Philadelphia’s school board on Thursday night approved a measure to borrow up to $1.5 billion to enable the district to pay its bills through December.
The move comes at a steep price — $30 million in borrowing costs — and comes amid a continuing budget stalemate in Harrisburg.
So far, the district is short about $400 million in state payments that should have been made in July and August, money that was promised to cover essentials, including basic and special education services and student transportation.
Statewide, school districts have missed more than $2 billion in expected payments from Harrisburg.
The school system’s borrowing costs “will never be reimbursed, and will never reach the classroom,” board member Whitney Jones told the public Thursday. “The budget delay is costing our schools money that we do not have, and it’s further limiting what we can provide to students.”
The board approved the temporary borrowing, but expressed frustration, anger, and worry about the extraordinary step they said they were forced to take.
Board member Joan Stern, a public finance lawyer with decades of experience who has drafted debt and finance legislation enacted in Pennsylvania and New Jersey, said the board’s action was “unprecedented.”
“What the state’s doing is unconscionable,” said Stern.
Joyce Wilkerson, another school board member, called the need to borrow “a disgrace.”
Why does the district have to borrow?
The district is not new to temporary borrowing — it’s had to issue so-called tax and revenue anticipation notes in 38 of the past 40 years.
That’s because of its setup — Philadelphia is the only school system in the state that cannot raise its own revenue, so it relies on the city and state and their timelines to take in money.
Teachers have to be paid regularly, and charter school payments must also be made on time, but the city’s real estate tax, for instance — a major source of district revenue — is due March 31 and the district’s portion of that comes soon afterward.
For a time, the district typically completed its temporary borrowing in July.
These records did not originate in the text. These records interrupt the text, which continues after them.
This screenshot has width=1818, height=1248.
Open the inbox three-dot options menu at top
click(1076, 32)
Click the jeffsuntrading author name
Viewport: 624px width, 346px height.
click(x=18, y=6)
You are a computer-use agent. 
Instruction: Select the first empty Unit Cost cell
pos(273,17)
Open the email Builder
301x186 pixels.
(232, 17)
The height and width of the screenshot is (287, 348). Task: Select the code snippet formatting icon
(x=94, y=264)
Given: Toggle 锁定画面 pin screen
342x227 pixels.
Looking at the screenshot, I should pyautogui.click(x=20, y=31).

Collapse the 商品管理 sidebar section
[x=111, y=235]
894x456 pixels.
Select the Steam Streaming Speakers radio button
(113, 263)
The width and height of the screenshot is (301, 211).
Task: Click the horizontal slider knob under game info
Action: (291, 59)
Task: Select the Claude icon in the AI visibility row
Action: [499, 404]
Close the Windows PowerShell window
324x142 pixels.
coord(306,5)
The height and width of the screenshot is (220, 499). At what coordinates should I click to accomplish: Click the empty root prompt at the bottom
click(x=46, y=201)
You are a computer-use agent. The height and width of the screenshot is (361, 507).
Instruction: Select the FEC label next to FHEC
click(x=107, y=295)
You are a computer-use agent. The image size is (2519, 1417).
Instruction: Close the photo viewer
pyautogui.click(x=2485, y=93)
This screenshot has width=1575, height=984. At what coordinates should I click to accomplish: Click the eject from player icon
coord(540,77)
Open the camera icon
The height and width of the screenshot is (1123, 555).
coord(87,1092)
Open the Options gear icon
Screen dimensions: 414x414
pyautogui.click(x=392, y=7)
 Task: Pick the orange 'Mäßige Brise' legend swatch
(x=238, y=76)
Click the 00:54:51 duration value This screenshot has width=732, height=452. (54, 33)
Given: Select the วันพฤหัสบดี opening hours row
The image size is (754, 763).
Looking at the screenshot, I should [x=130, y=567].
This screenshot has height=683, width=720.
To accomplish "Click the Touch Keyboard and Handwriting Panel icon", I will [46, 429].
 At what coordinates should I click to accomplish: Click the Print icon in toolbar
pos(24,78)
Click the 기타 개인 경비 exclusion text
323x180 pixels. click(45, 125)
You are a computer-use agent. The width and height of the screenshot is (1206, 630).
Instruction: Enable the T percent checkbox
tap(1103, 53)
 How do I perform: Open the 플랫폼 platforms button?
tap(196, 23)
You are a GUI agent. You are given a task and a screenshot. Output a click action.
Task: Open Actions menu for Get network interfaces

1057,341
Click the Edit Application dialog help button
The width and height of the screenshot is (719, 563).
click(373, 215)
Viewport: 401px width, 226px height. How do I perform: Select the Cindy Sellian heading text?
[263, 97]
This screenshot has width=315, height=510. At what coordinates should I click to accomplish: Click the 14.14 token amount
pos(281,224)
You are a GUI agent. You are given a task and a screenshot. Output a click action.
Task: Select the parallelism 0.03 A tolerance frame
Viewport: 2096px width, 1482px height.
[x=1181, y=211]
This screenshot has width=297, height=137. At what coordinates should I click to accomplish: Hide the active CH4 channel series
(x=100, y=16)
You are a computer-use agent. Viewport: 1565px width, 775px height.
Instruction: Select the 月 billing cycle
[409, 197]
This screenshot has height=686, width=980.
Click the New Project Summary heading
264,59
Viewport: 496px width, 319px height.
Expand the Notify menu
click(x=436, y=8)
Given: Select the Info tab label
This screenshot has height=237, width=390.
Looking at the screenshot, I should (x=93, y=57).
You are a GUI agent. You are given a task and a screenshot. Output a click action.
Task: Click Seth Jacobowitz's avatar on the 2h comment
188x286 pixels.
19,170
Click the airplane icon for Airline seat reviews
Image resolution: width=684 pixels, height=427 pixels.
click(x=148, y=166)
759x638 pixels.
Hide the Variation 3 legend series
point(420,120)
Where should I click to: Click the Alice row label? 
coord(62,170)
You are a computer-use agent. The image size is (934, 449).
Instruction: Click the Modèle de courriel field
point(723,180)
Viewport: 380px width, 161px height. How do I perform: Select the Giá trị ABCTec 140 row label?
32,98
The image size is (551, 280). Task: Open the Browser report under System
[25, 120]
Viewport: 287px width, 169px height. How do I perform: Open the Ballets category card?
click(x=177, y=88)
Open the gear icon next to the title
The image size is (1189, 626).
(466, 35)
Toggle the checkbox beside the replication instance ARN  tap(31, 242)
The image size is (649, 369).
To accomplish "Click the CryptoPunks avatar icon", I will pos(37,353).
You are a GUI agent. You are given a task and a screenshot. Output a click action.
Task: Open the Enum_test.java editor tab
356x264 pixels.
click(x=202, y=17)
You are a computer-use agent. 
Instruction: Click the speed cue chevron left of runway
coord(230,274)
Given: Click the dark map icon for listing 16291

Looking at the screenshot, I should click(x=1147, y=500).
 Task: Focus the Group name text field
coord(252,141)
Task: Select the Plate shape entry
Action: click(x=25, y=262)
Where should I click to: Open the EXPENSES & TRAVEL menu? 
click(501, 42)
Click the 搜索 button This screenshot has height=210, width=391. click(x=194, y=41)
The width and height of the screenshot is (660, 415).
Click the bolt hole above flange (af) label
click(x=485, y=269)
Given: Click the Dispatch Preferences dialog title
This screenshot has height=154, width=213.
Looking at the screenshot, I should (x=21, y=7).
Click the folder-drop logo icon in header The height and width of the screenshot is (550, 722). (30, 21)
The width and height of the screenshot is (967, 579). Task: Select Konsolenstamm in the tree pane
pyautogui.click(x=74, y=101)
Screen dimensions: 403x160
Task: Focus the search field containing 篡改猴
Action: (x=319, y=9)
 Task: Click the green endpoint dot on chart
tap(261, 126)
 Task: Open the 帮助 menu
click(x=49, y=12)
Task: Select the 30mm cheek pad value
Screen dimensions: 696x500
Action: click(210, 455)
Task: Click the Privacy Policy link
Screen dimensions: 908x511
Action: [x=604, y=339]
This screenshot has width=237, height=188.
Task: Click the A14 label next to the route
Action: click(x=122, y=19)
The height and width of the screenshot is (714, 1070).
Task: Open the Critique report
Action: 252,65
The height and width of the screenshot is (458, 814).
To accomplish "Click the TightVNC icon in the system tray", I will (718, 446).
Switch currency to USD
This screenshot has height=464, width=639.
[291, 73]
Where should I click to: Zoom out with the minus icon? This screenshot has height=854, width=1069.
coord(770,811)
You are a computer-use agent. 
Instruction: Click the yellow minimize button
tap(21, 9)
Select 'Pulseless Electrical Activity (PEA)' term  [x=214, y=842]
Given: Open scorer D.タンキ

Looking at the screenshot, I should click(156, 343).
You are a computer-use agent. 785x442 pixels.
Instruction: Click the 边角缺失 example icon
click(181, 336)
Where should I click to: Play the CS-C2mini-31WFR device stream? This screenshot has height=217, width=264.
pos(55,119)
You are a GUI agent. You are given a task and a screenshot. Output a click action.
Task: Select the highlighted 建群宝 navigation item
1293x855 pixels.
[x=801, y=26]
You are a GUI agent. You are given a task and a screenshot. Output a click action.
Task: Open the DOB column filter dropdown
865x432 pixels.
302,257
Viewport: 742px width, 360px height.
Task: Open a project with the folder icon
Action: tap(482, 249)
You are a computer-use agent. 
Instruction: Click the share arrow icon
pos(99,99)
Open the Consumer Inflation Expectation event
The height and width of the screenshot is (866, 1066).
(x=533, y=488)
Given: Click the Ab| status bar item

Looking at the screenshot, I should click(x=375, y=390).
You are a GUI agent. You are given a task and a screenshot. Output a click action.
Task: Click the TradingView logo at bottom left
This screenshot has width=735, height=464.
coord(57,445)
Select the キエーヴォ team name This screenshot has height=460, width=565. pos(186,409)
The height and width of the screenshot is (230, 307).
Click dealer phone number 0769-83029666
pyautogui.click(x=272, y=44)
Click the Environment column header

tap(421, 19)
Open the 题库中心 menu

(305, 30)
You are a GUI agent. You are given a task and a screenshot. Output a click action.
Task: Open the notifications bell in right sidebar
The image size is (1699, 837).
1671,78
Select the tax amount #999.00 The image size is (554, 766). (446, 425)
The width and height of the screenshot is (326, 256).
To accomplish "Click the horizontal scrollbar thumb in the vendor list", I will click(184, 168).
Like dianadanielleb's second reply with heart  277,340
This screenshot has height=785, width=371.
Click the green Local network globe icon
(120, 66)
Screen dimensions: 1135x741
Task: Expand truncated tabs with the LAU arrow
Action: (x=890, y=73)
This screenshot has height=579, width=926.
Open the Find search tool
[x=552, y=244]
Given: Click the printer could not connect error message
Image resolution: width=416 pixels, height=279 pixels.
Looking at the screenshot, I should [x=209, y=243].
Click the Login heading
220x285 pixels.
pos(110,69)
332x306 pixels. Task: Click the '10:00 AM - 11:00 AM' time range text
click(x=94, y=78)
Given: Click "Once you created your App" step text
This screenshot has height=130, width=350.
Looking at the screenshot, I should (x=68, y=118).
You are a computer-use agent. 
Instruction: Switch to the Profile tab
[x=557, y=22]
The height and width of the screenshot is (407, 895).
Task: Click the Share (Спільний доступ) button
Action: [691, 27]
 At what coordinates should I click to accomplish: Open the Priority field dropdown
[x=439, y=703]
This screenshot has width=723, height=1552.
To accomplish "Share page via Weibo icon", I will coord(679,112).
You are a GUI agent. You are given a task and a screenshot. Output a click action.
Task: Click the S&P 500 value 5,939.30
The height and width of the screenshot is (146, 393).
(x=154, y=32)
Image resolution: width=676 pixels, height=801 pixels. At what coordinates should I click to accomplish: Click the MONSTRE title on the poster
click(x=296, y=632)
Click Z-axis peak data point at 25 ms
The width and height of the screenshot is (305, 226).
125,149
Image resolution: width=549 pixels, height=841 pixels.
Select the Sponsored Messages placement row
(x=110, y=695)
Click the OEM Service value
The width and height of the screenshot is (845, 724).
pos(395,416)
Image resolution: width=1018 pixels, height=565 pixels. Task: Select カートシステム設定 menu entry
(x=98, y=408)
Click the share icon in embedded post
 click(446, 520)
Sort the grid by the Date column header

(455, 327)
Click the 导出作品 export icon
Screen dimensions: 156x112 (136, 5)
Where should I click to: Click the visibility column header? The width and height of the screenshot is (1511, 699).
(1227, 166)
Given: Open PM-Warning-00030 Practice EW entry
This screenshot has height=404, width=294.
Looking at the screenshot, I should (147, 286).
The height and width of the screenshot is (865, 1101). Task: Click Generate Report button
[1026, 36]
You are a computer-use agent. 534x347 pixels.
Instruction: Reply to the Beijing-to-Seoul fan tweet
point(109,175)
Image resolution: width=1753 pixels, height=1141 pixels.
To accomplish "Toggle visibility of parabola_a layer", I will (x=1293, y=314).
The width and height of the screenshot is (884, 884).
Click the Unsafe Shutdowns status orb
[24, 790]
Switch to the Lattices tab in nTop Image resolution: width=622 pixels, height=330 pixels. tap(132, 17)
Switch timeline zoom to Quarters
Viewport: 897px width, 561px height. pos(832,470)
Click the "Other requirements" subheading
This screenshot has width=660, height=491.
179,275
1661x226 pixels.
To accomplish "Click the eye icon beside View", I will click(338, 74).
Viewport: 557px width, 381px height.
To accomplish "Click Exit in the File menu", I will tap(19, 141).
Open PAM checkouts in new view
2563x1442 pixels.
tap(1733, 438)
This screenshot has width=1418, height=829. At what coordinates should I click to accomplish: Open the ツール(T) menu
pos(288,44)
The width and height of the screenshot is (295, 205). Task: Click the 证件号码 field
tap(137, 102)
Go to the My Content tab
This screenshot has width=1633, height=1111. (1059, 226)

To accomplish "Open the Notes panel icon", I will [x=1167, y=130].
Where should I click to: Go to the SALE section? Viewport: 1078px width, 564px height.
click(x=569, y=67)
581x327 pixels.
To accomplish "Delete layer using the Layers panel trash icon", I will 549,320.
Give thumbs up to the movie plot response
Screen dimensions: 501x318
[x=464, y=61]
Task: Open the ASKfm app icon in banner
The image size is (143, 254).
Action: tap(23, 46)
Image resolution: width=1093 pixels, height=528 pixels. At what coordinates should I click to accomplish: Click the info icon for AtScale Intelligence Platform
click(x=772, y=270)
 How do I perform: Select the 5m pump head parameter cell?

In recent years, as the district’s financial fortunes improved slightly, it’s been able to delay that to later in the year, and borrow less, with a smaller debt service cost.
The Thursday borrowing figure represented roughly three times what the district typically has to procure.
The school board authorized borrowings of up to $775 million from two separate banks, PNC and Bank of America.
The temporary borrowing will hold the district if the impasse continues into December. Board members asked Mike Herbstman, the district’s chief financial officer, what happens if the stalemate lasts longer?
“We are already beginning to look at all possible options,” Herbstman said. The district has to prioritize paying employees and vendors, making debt service payments, and making payments to charter schools, and “we anticipate doing that in the future … but there is a point that we will reach, if this continues, where it will be more difficult to continue to borrow.”
A Pennsylvania problem
Though Philadelphia’s vulnerability to delayed state aid is more pronounced than other districts’, it’s not alone in being put in a tough spot.
Mackenzie Christ, a spokesperson for the Pennsylvania School Boards Association, said districts across the state are delaying hiring, putting off repairs and technology upgrades, and more because of the uncertainty.
“This is not a result of poor planning or mismanagement at the local level; rather, districts are being asked to operate without the tools they need to succeed,” Christ said in a statement.
Borrowing is becoming more common, Christ said.
“While PSBA does not maintain a list of districts that have borrowed due to the impasse, we have heard anecdotally that this is occurring across the commonwealth,” she said. “Despite the delay in state funding, districts are still required to meet payroll and cover operational costs. Borrowing to cover these expenses comes at a cost — and unless the final state budget includes provisions to reimburse districts for these borrowing costs, that burden will fall on local taxpayers.”
Philadelphia school board members beseeched members of the public to push lawmakers hard to pass a budget quickly.
“The stakes cannot be higher,” Jones said.